TRADE WITH CANADA
WOOL BOUGHT INDIRECTLY.
improved Relationship.
Having attended the centenary celebrations at Melbourne as the official representative of Canada, the Rt. Hon. A. Meighen, a former Prime Minister of Canada, arrived at Wellington as a through passenger on the Maunganui from Sydney to San Francisco. Speaking of trade relations between Canada and other parts of the Empire he stressed to a Dominion reporter the immense improvement that has taken place since the Ottawa agreement came into operation. “Canada,” he said, “is now taking two and a half times the quantity of New Zealand goods that she was taking before the treaty.
“In both Australia and New Zealand there is-a feeling that Canada sells more than she buys, so far as these countries are concerned.

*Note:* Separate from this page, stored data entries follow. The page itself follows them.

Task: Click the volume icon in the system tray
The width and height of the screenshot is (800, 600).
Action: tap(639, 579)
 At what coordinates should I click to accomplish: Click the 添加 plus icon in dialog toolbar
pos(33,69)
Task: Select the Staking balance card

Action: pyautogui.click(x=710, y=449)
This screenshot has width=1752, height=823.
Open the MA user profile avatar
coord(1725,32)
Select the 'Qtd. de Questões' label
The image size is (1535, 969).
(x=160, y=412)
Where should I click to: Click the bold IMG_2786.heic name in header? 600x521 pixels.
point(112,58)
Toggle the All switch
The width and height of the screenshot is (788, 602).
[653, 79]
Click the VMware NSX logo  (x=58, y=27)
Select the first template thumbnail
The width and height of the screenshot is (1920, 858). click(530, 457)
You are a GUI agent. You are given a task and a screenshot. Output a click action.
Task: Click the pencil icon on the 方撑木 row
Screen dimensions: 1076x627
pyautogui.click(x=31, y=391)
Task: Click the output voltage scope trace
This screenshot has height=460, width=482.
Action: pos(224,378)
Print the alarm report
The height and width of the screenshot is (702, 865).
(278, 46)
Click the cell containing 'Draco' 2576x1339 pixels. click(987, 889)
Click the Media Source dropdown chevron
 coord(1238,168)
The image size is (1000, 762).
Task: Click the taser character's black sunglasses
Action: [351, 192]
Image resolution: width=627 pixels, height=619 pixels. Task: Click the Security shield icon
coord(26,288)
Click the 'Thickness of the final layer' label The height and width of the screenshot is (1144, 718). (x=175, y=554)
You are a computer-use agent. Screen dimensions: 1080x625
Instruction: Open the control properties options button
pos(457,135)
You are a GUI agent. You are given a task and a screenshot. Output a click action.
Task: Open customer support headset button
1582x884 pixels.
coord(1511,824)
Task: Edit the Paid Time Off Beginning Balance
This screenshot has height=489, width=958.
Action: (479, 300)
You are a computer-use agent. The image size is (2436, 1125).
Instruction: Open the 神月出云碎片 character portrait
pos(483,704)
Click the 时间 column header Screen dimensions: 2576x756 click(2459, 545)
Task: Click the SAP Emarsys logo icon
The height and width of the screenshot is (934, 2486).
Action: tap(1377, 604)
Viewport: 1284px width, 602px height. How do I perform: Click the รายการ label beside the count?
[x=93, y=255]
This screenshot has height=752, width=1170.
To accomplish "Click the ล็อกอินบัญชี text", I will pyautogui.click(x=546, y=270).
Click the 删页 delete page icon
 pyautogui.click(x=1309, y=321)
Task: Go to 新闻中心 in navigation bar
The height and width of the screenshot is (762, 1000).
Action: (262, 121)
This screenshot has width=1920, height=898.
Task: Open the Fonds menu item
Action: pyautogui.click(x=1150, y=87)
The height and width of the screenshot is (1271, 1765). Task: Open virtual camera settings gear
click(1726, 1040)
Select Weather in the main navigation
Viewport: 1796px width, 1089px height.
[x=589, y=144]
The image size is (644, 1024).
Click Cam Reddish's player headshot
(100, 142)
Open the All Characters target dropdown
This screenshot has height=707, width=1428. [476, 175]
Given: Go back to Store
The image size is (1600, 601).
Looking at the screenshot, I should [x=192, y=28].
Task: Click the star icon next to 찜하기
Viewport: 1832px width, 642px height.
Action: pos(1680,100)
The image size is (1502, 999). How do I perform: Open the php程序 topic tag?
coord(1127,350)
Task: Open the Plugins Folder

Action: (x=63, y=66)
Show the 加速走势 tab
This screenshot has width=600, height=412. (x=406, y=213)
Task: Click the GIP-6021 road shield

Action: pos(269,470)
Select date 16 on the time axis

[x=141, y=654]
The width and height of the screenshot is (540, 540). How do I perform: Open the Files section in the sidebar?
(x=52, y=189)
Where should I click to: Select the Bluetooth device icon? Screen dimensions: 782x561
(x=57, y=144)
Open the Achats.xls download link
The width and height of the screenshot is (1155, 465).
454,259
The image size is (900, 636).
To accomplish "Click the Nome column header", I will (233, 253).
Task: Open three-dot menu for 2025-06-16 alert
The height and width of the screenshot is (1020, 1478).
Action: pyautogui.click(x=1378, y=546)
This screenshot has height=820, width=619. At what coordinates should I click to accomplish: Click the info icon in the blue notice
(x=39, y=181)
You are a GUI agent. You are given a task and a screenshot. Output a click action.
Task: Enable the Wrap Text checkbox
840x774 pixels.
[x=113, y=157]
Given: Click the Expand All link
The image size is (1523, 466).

But people forget that while we may not buy much wool directly from them, we buy a tremendous amount indirectly by the purchase of textiles from England. This comes to exactly the same thing as though we put up tariffs against English textiles, built our own mills and bought all our wool direct from New Zealand and Australia. I have found that this fact is not recognised as it should be. This wool we buy indirectly is not included in the trade returns, but it certainly should be remembered by the Dominion Governments. “Another thing to be remembered is that we do not discriminate between the countries of the Empire,” Mr. Meighen said. “We have not in the whole of our tariff schedule any duties more favourable to England than the treatment we give New Zealand. On the other hand the lower tariff you give England here is a tremendous disadvantage to us.”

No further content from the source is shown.